- Collected data -
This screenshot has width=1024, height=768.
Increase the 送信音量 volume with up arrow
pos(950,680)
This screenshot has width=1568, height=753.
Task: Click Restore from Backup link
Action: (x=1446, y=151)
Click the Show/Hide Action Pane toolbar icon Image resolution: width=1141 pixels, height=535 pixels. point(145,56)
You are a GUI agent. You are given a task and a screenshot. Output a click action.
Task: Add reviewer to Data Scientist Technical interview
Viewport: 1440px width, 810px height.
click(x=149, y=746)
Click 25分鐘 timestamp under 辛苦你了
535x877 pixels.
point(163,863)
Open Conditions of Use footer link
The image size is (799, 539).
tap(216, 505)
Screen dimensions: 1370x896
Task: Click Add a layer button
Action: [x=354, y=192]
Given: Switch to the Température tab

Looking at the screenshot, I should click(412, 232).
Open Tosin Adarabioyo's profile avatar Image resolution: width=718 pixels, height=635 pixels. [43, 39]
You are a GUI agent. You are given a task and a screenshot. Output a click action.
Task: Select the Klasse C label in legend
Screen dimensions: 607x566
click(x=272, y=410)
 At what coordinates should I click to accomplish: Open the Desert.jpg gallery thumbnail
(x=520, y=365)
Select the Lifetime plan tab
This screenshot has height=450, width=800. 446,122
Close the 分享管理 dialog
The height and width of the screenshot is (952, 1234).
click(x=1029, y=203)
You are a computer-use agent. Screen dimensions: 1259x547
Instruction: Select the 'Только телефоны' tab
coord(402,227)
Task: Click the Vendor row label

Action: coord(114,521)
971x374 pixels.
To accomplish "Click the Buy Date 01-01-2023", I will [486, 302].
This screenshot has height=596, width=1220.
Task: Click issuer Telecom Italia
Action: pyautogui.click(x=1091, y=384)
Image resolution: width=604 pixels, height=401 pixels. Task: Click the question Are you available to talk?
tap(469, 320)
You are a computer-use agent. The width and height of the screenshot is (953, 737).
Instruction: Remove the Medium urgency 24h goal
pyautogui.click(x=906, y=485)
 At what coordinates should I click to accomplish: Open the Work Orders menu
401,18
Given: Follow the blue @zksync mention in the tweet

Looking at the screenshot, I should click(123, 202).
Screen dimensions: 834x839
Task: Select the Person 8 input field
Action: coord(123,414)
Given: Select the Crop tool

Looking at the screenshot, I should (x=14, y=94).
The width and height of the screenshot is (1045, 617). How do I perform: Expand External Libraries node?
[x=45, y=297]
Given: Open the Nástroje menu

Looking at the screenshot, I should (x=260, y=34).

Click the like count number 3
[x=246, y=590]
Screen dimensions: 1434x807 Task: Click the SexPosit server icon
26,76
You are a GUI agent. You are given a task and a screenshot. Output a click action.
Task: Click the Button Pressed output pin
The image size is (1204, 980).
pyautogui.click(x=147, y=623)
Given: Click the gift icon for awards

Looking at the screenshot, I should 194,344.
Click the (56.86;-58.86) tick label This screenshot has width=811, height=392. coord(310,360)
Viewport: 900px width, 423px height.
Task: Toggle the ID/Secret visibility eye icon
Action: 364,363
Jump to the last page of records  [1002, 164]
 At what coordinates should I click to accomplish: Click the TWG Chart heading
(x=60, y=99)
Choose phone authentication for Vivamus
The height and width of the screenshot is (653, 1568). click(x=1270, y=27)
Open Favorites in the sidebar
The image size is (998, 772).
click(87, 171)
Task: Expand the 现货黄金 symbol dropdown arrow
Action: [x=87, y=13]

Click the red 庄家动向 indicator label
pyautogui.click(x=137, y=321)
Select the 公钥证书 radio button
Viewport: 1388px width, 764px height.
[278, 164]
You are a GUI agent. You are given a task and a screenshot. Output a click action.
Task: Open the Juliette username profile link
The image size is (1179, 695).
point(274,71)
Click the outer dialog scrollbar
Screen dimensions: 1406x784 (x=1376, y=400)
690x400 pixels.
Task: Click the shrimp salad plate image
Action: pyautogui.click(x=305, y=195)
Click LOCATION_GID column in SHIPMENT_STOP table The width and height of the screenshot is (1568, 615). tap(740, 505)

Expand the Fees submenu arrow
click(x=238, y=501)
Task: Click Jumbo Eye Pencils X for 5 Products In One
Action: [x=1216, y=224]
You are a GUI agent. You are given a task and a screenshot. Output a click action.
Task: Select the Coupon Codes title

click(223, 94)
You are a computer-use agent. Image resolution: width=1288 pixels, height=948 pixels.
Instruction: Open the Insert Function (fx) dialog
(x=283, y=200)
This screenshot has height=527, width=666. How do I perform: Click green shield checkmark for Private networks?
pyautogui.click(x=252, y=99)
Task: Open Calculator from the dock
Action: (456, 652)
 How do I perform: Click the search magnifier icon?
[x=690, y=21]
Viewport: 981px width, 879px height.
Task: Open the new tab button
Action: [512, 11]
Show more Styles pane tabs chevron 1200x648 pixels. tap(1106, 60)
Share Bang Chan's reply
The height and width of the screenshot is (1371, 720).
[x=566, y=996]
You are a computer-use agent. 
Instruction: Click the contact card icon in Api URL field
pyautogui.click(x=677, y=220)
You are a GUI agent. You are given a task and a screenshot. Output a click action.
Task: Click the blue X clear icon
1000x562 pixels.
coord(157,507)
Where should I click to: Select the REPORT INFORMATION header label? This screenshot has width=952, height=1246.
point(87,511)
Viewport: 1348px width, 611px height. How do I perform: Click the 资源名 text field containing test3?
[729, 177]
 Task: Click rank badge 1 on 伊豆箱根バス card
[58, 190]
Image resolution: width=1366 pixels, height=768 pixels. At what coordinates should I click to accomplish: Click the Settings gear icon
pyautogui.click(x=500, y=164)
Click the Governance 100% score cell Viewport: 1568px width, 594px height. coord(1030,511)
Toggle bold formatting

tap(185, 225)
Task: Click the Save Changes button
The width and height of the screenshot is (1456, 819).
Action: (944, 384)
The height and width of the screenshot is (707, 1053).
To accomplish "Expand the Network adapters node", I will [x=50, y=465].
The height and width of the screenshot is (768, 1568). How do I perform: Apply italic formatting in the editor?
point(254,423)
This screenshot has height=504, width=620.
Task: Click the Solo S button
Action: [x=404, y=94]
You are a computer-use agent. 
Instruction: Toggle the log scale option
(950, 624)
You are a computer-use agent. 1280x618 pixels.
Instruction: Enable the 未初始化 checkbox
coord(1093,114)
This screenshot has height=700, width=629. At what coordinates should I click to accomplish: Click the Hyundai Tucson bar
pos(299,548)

- ACTIVITY -
What are the lines from the one with "Toggle bold formatting" through the end of the records above? Set them down exactly, both ends included, and nothing else.

- OUTPUT FOR THIS TASK -
Toggle bold formatting

tap(185, 225)
Task: Click the Save Changes button
The width and height of the screenshot is (1456, 819).
Action: (944, 384)
The height and width of the screenshot is (707, 1053).
To accomplish "Expand the Network adapters node", I will [x=50, y=465].
The height and width of the screenshot is (768, 1568). How do I perform: Apply italic formatting in the editor?
point(254,423)
This screenshot has height=504, width=620.
Task: Click the Solo S button
Action: [x=404, y=94]
You are a computer-use agent. 
Instruction: Toggle the log scale option
(950, 624)
You are a computer-use agent. 1280x618 pixels.
Instruction: Enable the 未初始化 checkbox
coord(1093,114)
This screenshot has height=700, width=629. At what coordinates should I click to accomplish: Click the Hyundai Tucson bar
pos(299,548)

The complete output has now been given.